Friday, March 2, 2007

The Search for the Elusive Asshole...

So, my school always likes to stress the practical, real-world applications of what we learn in class. After all, what's public policy good for if it only exists on paper?

One of the things you hear time and time again from the female population is that all men are assholes. Their ex-boyfriends are all jerks (but note that they seldom think that when they first start dating them...perhaps there is a reverse causality?) and clearly there is a lack of justice in this world and male assholes (who supposedly abound in the wild) should be shot, locked up, castrated, or something of the sort. Now, I can't address the justice or corrective measures, but I can certainly take a look at the normative statement that "all men are assholes."

Now, one way of looking at this is to test the null hypothesis that all men are assholes:

Ho: P(Asshole|Male) = 1

That is to say that across the entire human population, if all men are assholes, then the probabilty of being an asshole, given that you are male, is 100%, or 1.





Here's a nice venn diagram to illustrate:





The only problem with this is that it's just too easy to invalidate: just find one good male soul and the statement falls apart. Surely one would not classify the Ghandis, Mandelas, and Dalai Lamas of the world as assholes, but perhaps their numbers are quite few. Given the 3 billion or more males on the planet, a 1 in 10 chance of being a non-asshole is still good enough for there to be a decent non-asshole population for women (and gay men) to fight over. So lets be slightly conservative with our estimate and say something like 90% of men are assholes, which leaves us with 300 million good men in this world. This would look somewhat like this:



P(Asshole|Male) = .90




So, one of the ways we can test this is to take a random sample of men, see if they are assholes, and test if the rate of asshole-ishness among men in the sample is significantly different from the population mean of 90% that we have asserted. To do this, we can use a simple statistical t-test (I'm going to use non-traditional symbols simply because I don't know and am too lazy to figure out how to do the fancy signs that statistics likes to use):

(X-Y)/SE
Where:
X = population mean, which is .90;
Y = sample mean (the observed percentage of male assholes);
SE is the standard error, which is Z/SQRT(N), where Z is the standard deviation of the sample mean and N is the size of the sample.

The diagram above shows a normal distribution curve for the percentage of assholes among males. It is centered on the population mean, 0.90. The blue shaded region is the 95% confidence interval, which means in laymen's terms that if the sample mean that we obtain falls outside the shaded region, we are 95% certain that the sample mean is different from the population mean. In otherwords, if we get a percentage of 80% or something outside that blue area, there is a 1 in 20 chance that our figure was simply a fluke, but a 19 out of 20 chance that it really means something significant: that the percentage of assholes among males is not 90%.
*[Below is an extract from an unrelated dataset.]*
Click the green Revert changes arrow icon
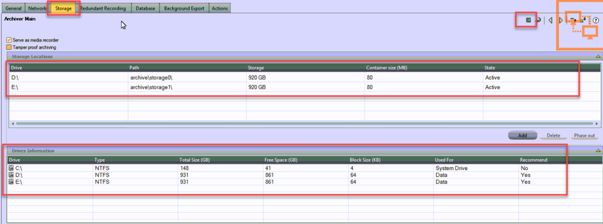tap(538, 20)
But here we have a dilemma: how do we know what makes a person an asshole?

Before we can even attempt to test what the true percentage of assholes is among men, we must first be able to identify them accurately. Of course, many of you will say that assholes are pretty easy to distinguish, but then again, if they were, you wouldn't have dated them in the first place! So we need to first determine what factors in a person give rise to asshole-ishness. This requires regression analysis (and a future post!)

To investigate, a friend of mine and I are conducting a survey of women that asks them to describe the characteristics of their boyfriends, past and present. Through this, perhaps we can obtain the causal relationships that relate to asshole-ishness among males. And the world will be better off.

If any altruistic woman out there would like to add their data (err... history) to this study, please email me, and I will furnish you with a copy of the survey for you to fill out.

For the good of science!

1 comments:

Trisha said...

My brain hurts...Why do you have to be such a nerd??

Though, I do like your diagrams. They are pretty. Haha...Okay...I'm tired.